A survey was created to guide the development of the Library Services for 2016. Teaching staff were asked to complete the survey during a staff meeting and the collated results will be used to frame and develop services.
We have had some really positive feedback about the Library layout. A retired teacher returning to our school for TRT work commented "It looks so bright and cheery in here - really engaging".
This week have a new addition to the library, a display stand. Students designed the new layout to include this new addition to the library.
First impressions were very positive. One student this morning stopped in her tracks saying, "I love the setup. This looks amazing!"
We have recently converted our Library Management System from Amlib to Access It.
The Library staff have undertaken some training and are learning about the operation of the new program.
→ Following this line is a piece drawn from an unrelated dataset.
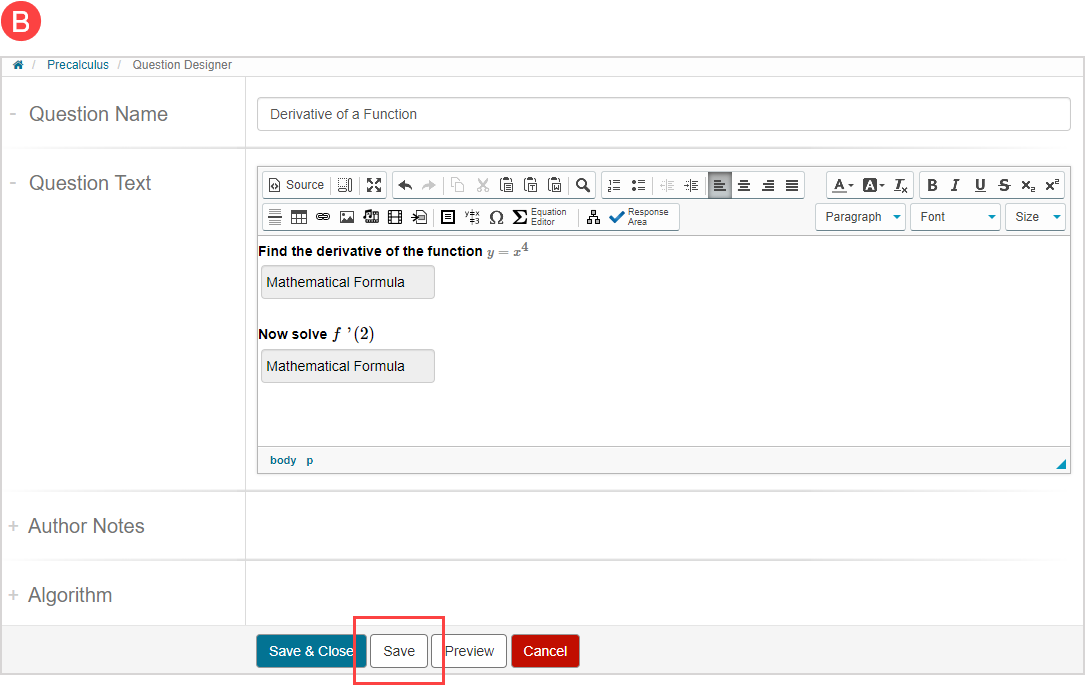Image resolution: width=1085 pixels, height=685 pixels.
Task: Click the insert link icon
Action: click(323, 217)

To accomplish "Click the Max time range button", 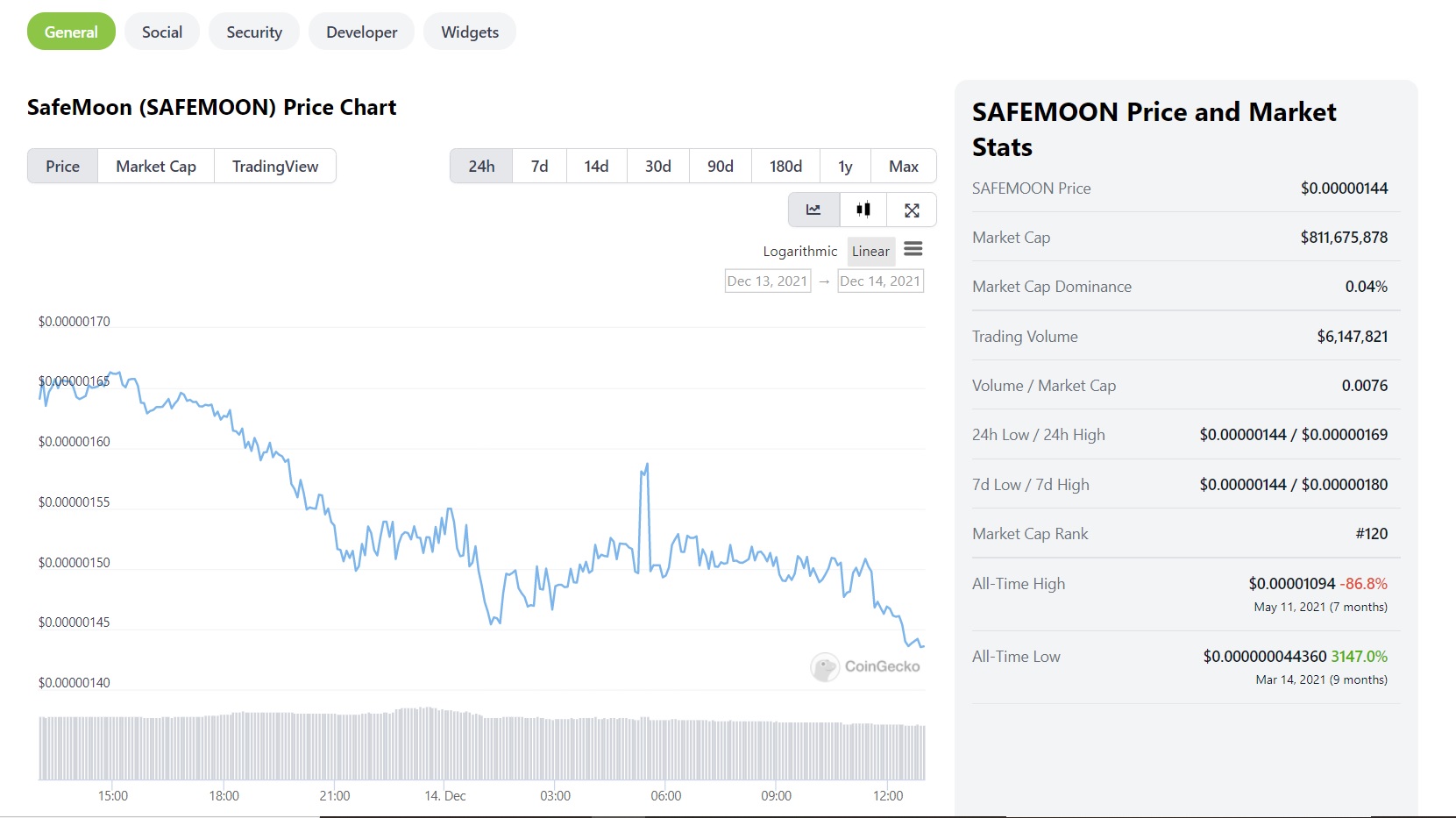I will (x=903, y=166).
The new OPAC brings new possibilities for students to search for information and provide reviews of recent reads.
The entry to the library has been a turnstile (like those seen in supermarkets years ago). So for many years the traffic would bottleneck allowing only one student at a time to pass. It has now been replaced with a security gate, enabling students and staff to just walk right in enjoy the library.
An offer of shelving from another school was an ideal opportunity for us to investigate the ways moving the fiction collection might increase student borrowing and change the use of the library space. A couch and chair was found unused in the school, and we were able to create a reading area.
Feedback from students was swift and very positive. Students went out of their way to speak to Library staff about their enjoyment of the new space. There has already been greater use of the magazines and fiction.
This blog sets out to chart the change process under way in our library. These pictures show where we are starting from. The library is a dark space where the fiction books are hiding in the back corner of the library.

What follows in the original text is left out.